Banconote e gadget rubati dalla Posta: arrestata un’impiegata
Il blitz dei carabinieri al centro meccanizzato in zona industriale a Padova. Contestato il peculato per almeno 35 episodi

Un sistema illecito di sottrazione di denaro e corrispondenza è stato smantellato nel centro meccanizzato delle Poste in zona industriale dai Carabinieri del Nucleo Operativo Antifalsificazione Monetaria di Roma e del Comando Provinciale di Padova. L'operazione ha portato all’arresto in flagranza di una dipendente di Poste Italiane, una 48enne impiegata presso il centro di smistamento locale, e alla denuncia di una sua collega.
L’indagine e il blitz
L’inchiesta, coordinata dalla Procura di Padova, è scattata a seguito di una segnalazione della Banca d’Italia: da mesi diverse raccomandate spedite dalle filiali di Intesa San Paolo nel Triveneto giungevano a destinazione prive delle banconote (vere o sospette false) originariamente censite. Grazie al supporto del reparto "Fraud Management" di Poste Italiane, gli investigatori hanno individuato nel centro di smistamento patavino il "punto di compromissione" della catena logistica.

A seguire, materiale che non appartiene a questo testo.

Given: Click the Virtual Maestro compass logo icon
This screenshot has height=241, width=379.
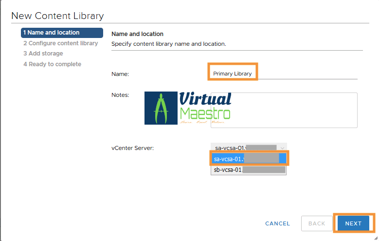Looking at the screenshot, I should click(161, 108).
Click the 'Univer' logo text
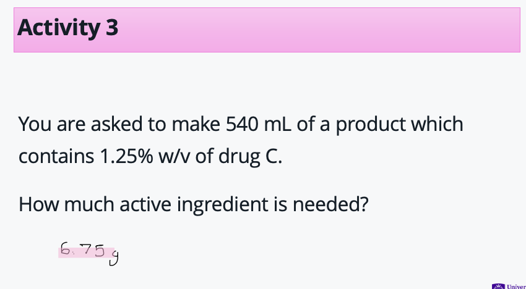Viewport: 526px width, 289px height. [x=515, y=286]
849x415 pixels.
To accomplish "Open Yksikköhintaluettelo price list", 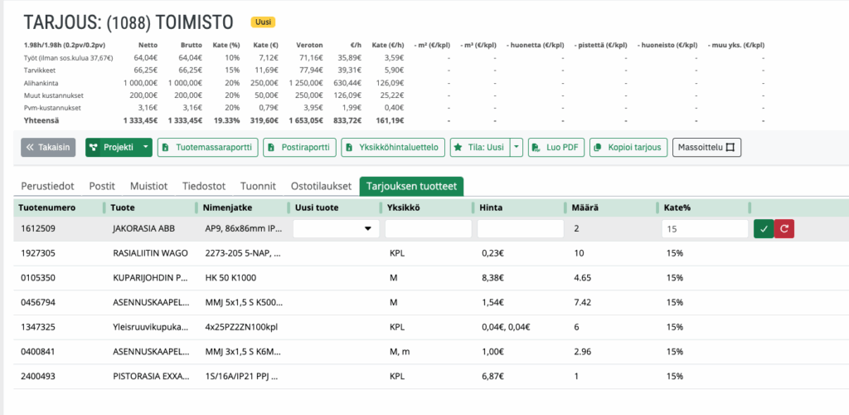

Il blitz è scattato la sera del 20 febbraio 2026. Al termine del turno di servizio, la 48enne è stata sottoposta a perquisizione e trovata in possesso di due banconote (una da 20 euro falsa e una da 50 euro autentica) appena sottratte da plichi che avrebbe dovuto gestire per mansione.
Sequestri e precedenti
L’attività investigativa ha permesso di accertare: 35 episodi di sottrazione di denaro destinato alla Banca d'Italia; decine di aperture non autorizzate di plichi ordinari; il sequestro nell'abitazione di una seconda indagata, di 680 euro in contanti, oltre a biglietti augurali, gadget e missive presumibilmente sottratti dalla corrispondenza in transito.
Gli aspetti legali
L’arrestata, inizialmente posta ai domiciliari, è comparsa il 23 febbraio davanti al Gip del Tribunale di Padova che, pur convalidando l'arresto, ha disposto la remissione in libertà della donna. Entrambe le dipendenti restano indagate per peculato continuato.